# Texte choisi
+===+
Il n'en reste pas moins que quelques semaines plus tard, les patrons demandent une rencontre avec les autorités politiques craignant un «effritement» des consensus établis à l'approche des négociations avec le secteur public.

À la fin de ce processus, à sa quatrième réunion tenue en septembre dernier, le «Comité du suivi» du Sommet portait un jugement positif aussi bien sur la création d'emplois que sur les perspectives d'avenir. Si les objectifs fixés n'ont pu être entièrement atteints, il y a lieu d'être optimiste car «n'eût été du Sommet, la situation actuelle aurait été pire ou moins bonne [sic]», selon le président de la Banque Nationale qui propose que le «sentiment d'urgence [pour ce qui est de créer des emplois] devienne permanent» (Le Soleil, 27 septembre 1997). Du côté de l'économie sociale, le bilan est tout autant positif: 1000 emplois ont été créés.

Cette expérience unique de concertation qu'a été le Sommet de 1996 a permis au patronat de mettre en évidence son statut d'acteur essentiel et écouté dans la société québécoise, ce qui contribuera pour beaucoup à l'amener à porter un jugement favorable sur l'avenir du Québec actuel malgré, bien sûr, d'inévitables points de friction.




Le climat économique et politique: l'optimisme prédomine

Aussi bien en ce qui a trait au climat politique qu'économique, le patronat québécois a entretenu globalement, au cours de l'année de référence, des perspectives plutôt optimistes.

En matière économique, quatre thèmes ressortent: les deux premiers sont bien connus mais les deux autres ouvrent des voles moins explorées jusqu'ici. Bien sûr, le «lourd fardeau fiscal» des entreprises québécoises et des réglementations trop contraignantes sont vus comme des obstacles majeurs. Dans la même veine, le CPQ ne prévoyait qu'une croissance modeste au cours de l'année écoulée et un taux de chômage élevé, au-dessus de 11%, ce que les faits n'ont pas contredit.

Néanmoins, selon un sondage du CPQ, on considère chez ses membres que le climat économique s'est amélioré par rapport à l'année précédente aussi bien en ce qui a trait aux contextes québécois que canadien. Il est intéressant de noter que les dirigeants d'entreprises placent en tête les politiques du gouvernement du Québec pour influencer l'activité économique alors que les politiques fédérales n'arrivent qu'au huitième rang.

Dernier facteur positif à mettre en évidence: le faible nombre de conflits de travail en 1996, 98, soit un total parmi les plus bas des 20 dernières années, ce qui amène le président du CPQ à voir là «un facteur positif aux yeux des investisseurs potentiels» (La Presse, 19 décembre 1996).
+===+
# Travail demandé
1) Les affirmations suivantes concordent-elles avec le texte sur le patronat québécois ? Pour chacune, répondez par oui ou non et citez mot pour mot le passage qui tranche. (a) Du côté de l'économie sociale, 1000 emplois ont été créés. (b) Pour influencer l'activité économique, les dirigeants d'entreprises mettent les politiques fédérales au premier rang. (c) Le CPQ prévoyait un taux de chômage inférieur à 11 %.
2) Rédigez la suite du texte sur le patronat québécois, en partant de sa dernière phrase.
+===+
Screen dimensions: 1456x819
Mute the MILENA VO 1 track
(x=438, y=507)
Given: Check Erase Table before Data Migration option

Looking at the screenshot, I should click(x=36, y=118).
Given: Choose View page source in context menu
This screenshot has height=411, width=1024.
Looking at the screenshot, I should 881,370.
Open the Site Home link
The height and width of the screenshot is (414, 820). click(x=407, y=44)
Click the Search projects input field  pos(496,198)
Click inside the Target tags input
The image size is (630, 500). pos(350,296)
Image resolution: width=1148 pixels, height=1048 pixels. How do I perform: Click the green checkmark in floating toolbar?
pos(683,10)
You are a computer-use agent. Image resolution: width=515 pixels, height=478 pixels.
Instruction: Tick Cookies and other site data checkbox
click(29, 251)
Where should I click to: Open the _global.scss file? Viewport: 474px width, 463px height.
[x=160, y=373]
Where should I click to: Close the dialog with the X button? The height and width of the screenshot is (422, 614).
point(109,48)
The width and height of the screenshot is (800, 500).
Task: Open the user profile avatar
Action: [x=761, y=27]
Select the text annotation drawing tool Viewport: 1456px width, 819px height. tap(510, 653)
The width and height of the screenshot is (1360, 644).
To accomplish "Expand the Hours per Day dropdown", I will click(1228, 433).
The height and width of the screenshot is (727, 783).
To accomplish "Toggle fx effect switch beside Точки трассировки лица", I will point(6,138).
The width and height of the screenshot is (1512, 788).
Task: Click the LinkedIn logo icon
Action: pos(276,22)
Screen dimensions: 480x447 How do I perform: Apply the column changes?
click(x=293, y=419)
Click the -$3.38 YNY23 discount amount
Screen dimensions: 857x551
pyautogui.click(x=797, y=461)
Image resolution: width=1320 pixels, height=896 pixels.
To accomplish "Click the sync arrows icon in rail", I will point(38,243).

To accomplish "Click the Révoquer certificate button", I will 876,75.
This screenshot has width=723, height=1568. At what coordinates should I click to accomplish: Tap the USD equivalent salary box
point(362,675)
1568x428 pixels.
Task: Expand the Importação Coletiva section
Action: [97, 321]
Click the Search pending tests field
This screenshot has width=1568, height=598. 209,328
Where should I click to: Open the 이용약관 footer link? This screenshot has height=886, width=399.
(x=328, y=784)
+===+
# Réponses rédigées
1)
(a) Oui : « Du côté de l'économie sociale, le bilan est tout autant positif: 1000 emplois ont été créés. »
(b) Non : « les dirigeants d'entreprises placent en tête les politiques du gouvernement du Québec pour influencer l'activité économique alors que les politiques fédérales n'arrivent qu'au huitième rang. »
(c) Non : « un taux de chômage élevé, au-dessus de 11% »

2)
C est sensiblement la même évaluation globale qui se dégage en matière politique. Pour la première fois en trois ans, moins de la moitié des membres du CPQ considéraient le climat politique québécois comme mauvais ou très mauvais en Juillet 1997 alors que le pourcentage des pessimistes s'élevait à 64% six mois plus tôt et à 80% au début de 1996. Le président du CPQ attribuait cette remontée aux bonnes relations que le gouvernement actuel a établi avec le monde des affaires et aux efforts poursuivis pour assainir les finances publiques (Le Devoir, juillet 1997). Du même souffle, il s'oppose tout à fait à l'idée de s'engager dans de nouveaux pourparlers constitutionnels privilégiant les solutions administratives plutôt que politiques pour accroître la décentralisation dans le système politique canadien.

Le patronat québécois a également voulu voir dans les résultats des élections de juin 1997 un «geste de sagesse» de la part des électeurs en élisant un parlement où la répartition est mieux équilibrée entre cinq partis mais aussi un gouvernement majoritaire qui sera en mesure de prendre les décisions qui s'imposent sans trop d'entraves. Ombre majeure dans ce tableau: l'élection du Reform Party comme opposition officielle: «l'appui des milieux patronaux aux réformistes doit être nuancé [a commenté le CPQ] pour qui une déréglementation débridée ou totale du marché du travail ne serait pas nécessairement souhaitable... nous sommes favorables à une certaine réglementation si elle est bien faite» (Le Devoir, 4 Juin 1997). Les milieux d'affaires voient aussi dans cette élection du Reform Party une mauvaise nouvelle en matière de réconciliation et d'unité canadienne. Pour le président du CPQ, le morcellement et la balkanisation du gouvernement fédéral rendent bien improbables une solution politique à la question de l'unité nationale. Il faudra s'y prendre autrement: «Nous croyons que l'on peut parvenir à une décentralisation, à une réorganisation du Canada sur le plan fonctionnel. Nous allons travailler à développer des modèles qui sauront démontrer que l'on peut continuer à fonctionner ensemble.» (Id.)




Des orientations économiques encourageantes

En matière de politiques économiques, du moins telles que les révèlent les budgets gouvernementaux, les réactions patronales témoignent aussi d'une grande satisfaction.

En ce qui concerne le budget québécois, deux lignes directrices se dégagent. Avant tout, disent les patrons, il ne faut pas déroger à la ligne adoptée au Sommet d'octobre pour ramener le déficit à zéro en l'an 2000. Le CPQ en fait la recommandation expresse au ministre des finances deux semaines avant le dépôt du budget. La Chambre de commerce du Québec allait dans le même sens un peu plus tôt: «Il faut maintenir le cap sur le déficit zéro d'ici deux ans. L'atteinte de cet objectif est essentielle pour assurer une reprise de la croissance économique», affirme son président (Le Soleil, 14 février 1997).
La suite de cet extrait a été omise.